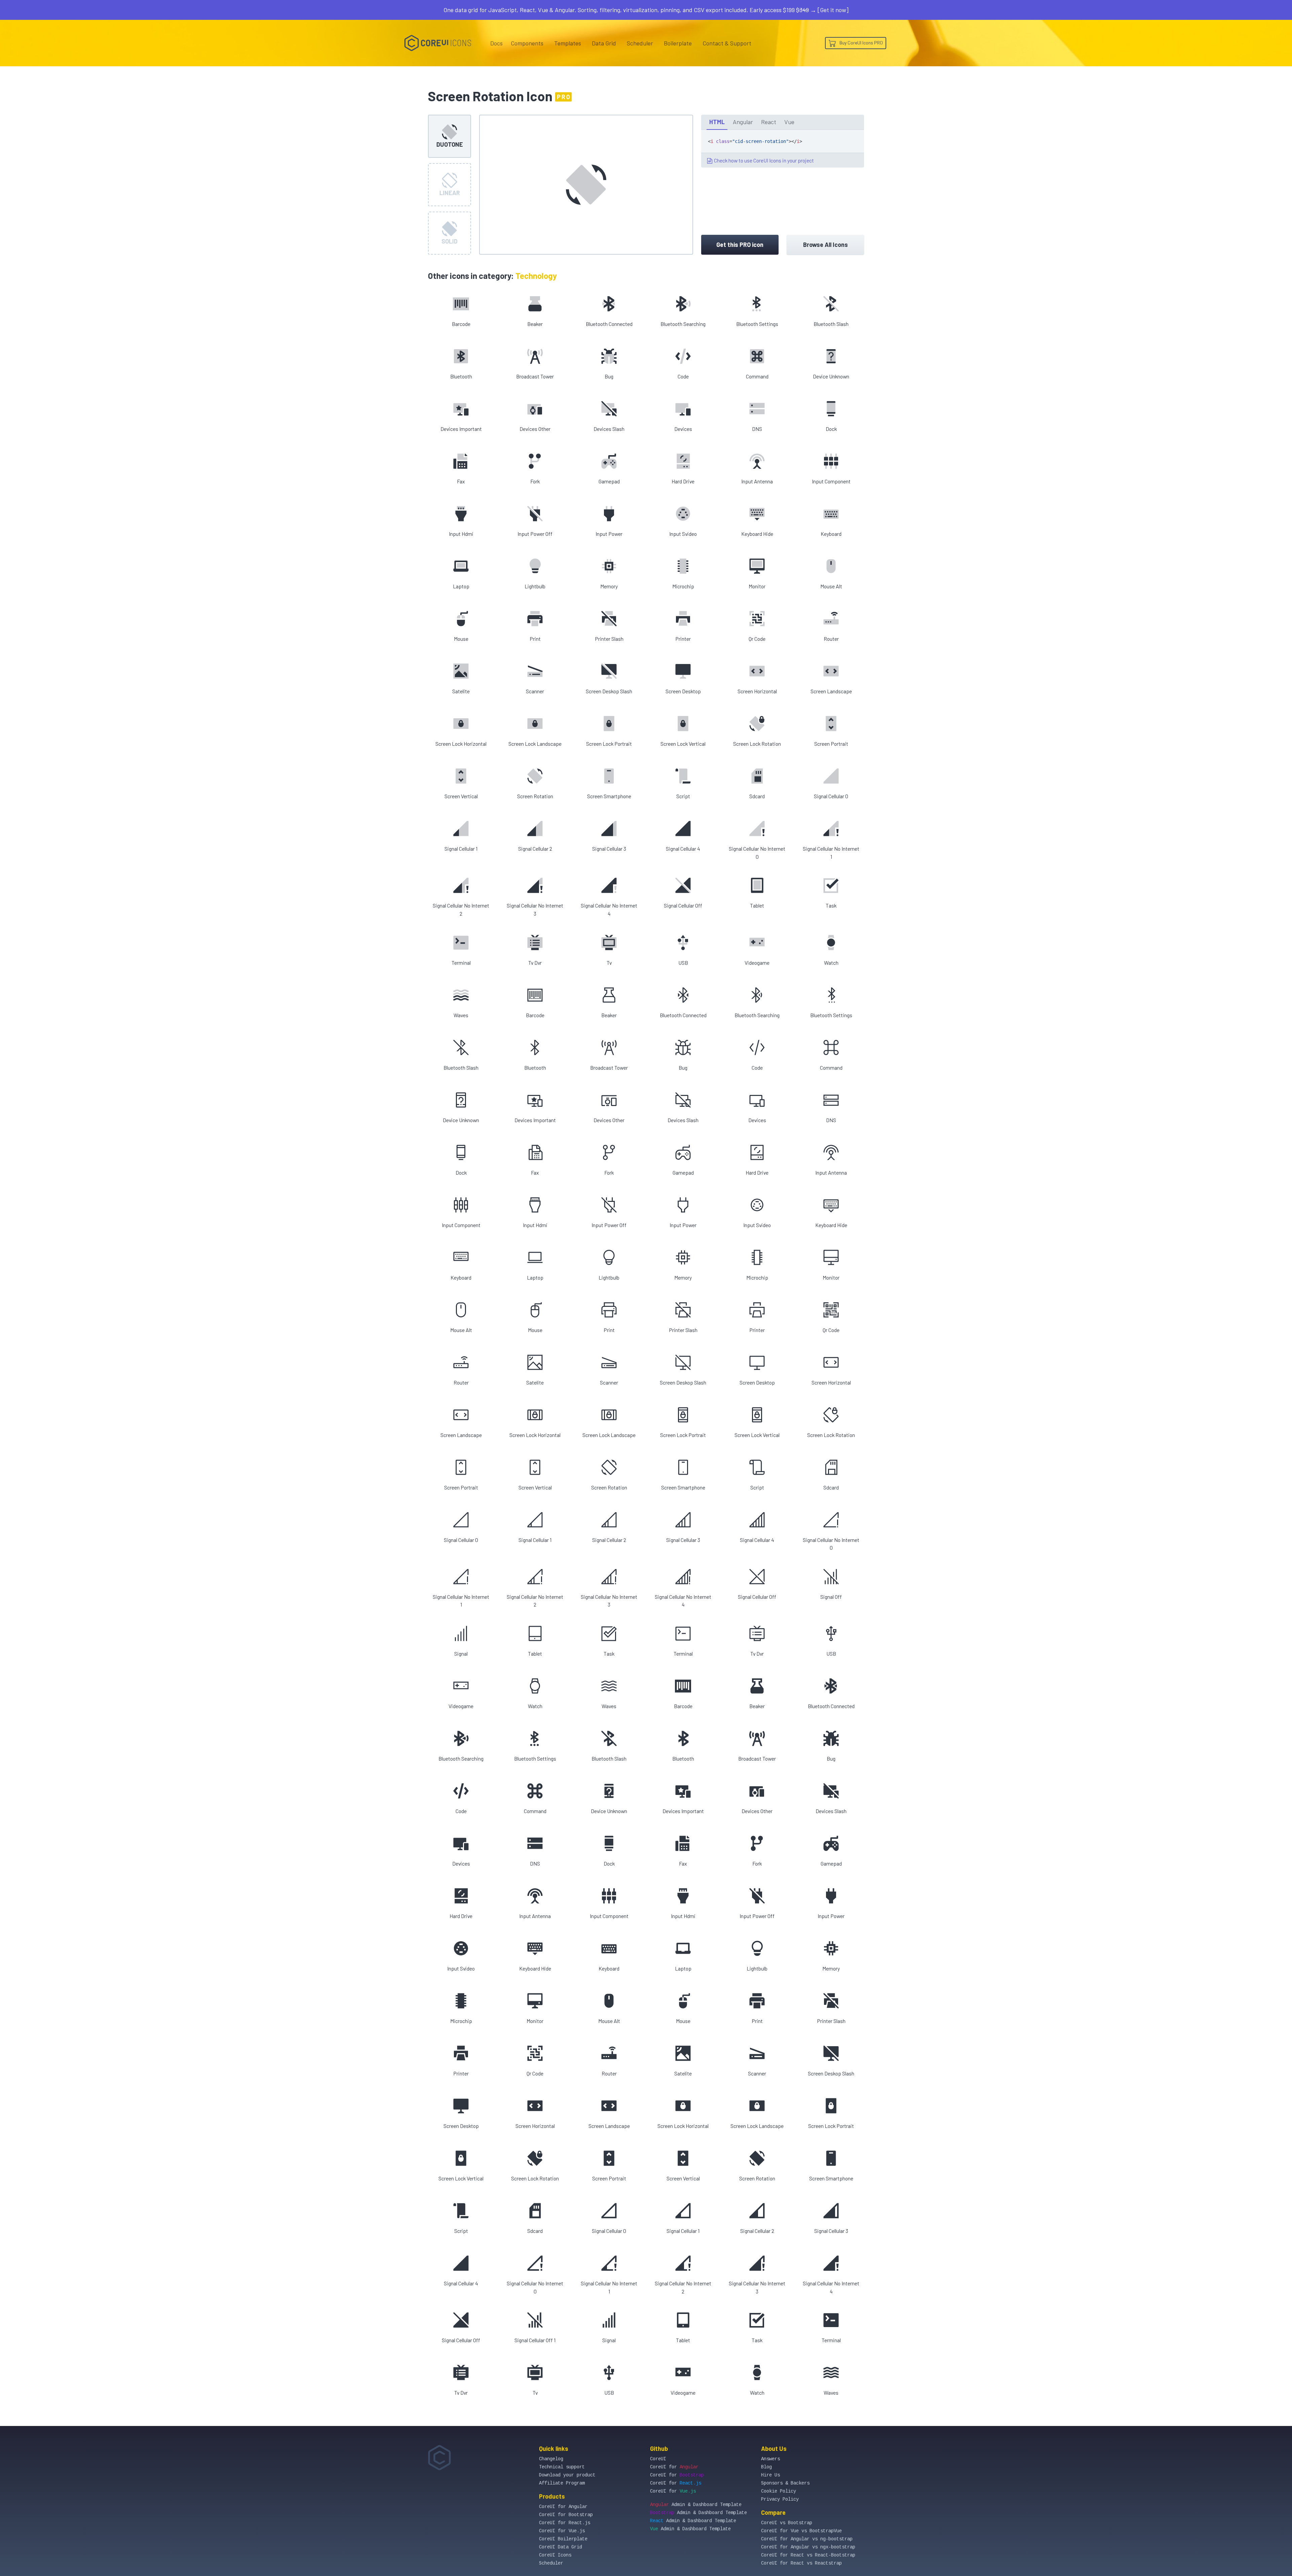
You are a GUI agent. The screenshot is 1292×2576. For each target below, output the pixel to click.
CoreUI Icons (555, 2555)
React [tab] (768, 121)
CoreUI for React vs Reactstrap (801, 2563)
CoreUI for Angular (563, 2506)
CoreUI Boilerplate (563, 2539)
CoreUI (658, 2459)
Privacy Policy (780, 2499)
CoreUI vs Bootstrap (786, 2523)
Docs (496, 43)
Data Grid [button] (604, 43)
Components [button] (527, 43)
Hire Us (770, 2475)
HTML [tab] (717, 121)
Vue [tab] (789, 121)
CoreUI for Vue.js (562, 2531)
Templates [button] (567, 43)
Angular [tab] (743, 121)
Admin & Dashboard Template (696, 2504)
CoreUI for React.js (564, 2523)
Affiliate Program (562, 2483)
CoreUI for (674, 2467)
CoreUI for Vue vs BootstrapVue (801, 2531)
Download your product (567, 2475)
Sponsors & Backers (785, 2483)
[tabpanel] (782, 149)
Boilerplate (678, 43)
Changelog (551, 2459)
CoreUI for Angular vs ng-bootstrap (807, 2539)
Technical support (562, 2467)
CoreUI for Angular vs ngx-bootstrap (808, 2547)
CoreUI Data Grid (560, 2547)
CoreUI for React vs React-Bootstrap (808, 2555)
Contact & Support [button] (727, 43)
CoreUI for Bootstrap (566, 2514)
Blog (766, 2467)
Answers (770, 2459)
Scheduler (640, 43)
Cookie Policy (778, 2491)
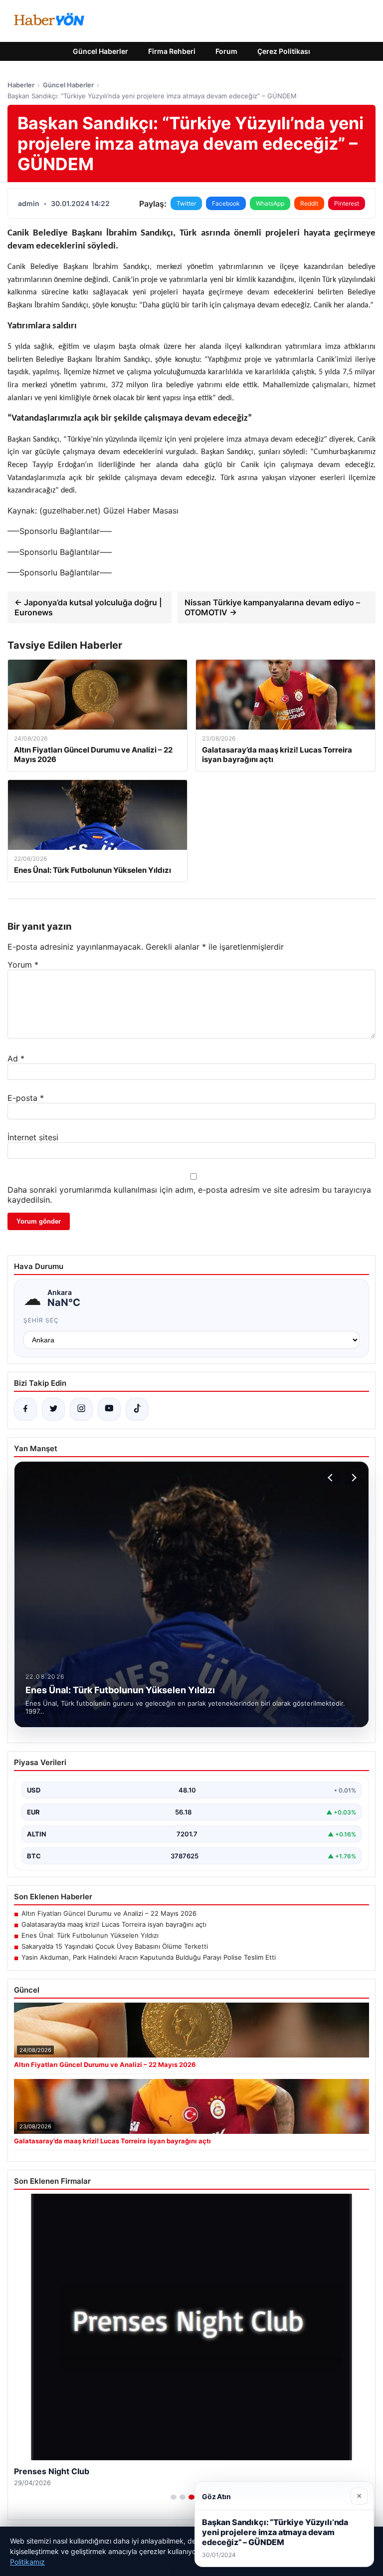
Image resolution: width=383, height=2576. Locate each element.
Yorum (22, 965)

::::::

**WORK TASK**
What you return must match the records letter for letter, except that the pictures stay out.

**RESULT OF THIS TASK**
You are a GUI agent. The screenshot is 1292×2576. For each target below, output the pixel to click.
CoreUI Icons (555, 2555)
React [tab] (768, 121)
CoreUI for React vs Reactstrap (801, 2563)
CoreUI for Angular (563, 2506)
CoreUI Boilerplate (563, 2539)
CoreUI (658, 2459)
Privacy Policy (780, 2499)
CoreUI vs Bootstrap (786, 2523)
Docs (496, 43)
Data Grid [button] (604, 43)
Components [button] (527, 43)
Hire Us (770, 2475)
HTML [tab] (717, 121)
Vue [tab] (789, 121)
CoreUI for Vue.js (562, 2531)
Templates [button] (567, 43)
Angular [tab] (743, 121)
Admin & Dashboard Template (696, 2504)
CoreUI for React.js (564, 2523)
Affiliate Program (562, 2483)
CoreUI for (674, 2467)
CoreUI for Vue vs BootstrapVue (801, 2531)
Download your product (567, 2475)
Sponsors & Backers (785, 2483)
[tabpanel] (782, 149)
Boilerplate (678, 43)
Changelog (551, 2459)
CoreUI for Angular vs ng-bootstrap (807, 2539)
Technical support (562, 2467)
CoreUI for Angular vs ngx-bootstrap (808, 2547)
CoreUI Data Grid (560, 2547)
CoreUI for React vs React-Bootstrap (808, 2555)
Contact & Support [button] (727, 43)
CoreUI for Bootstrap (566, 2514)
Blog (766, 2467)
Answers (770, 2459)
Scheduler (640, 43)
Cookie Policy (778, 2491)
Image resolution: width=383, height=2576. Locate each element.
Yorum (22, 965)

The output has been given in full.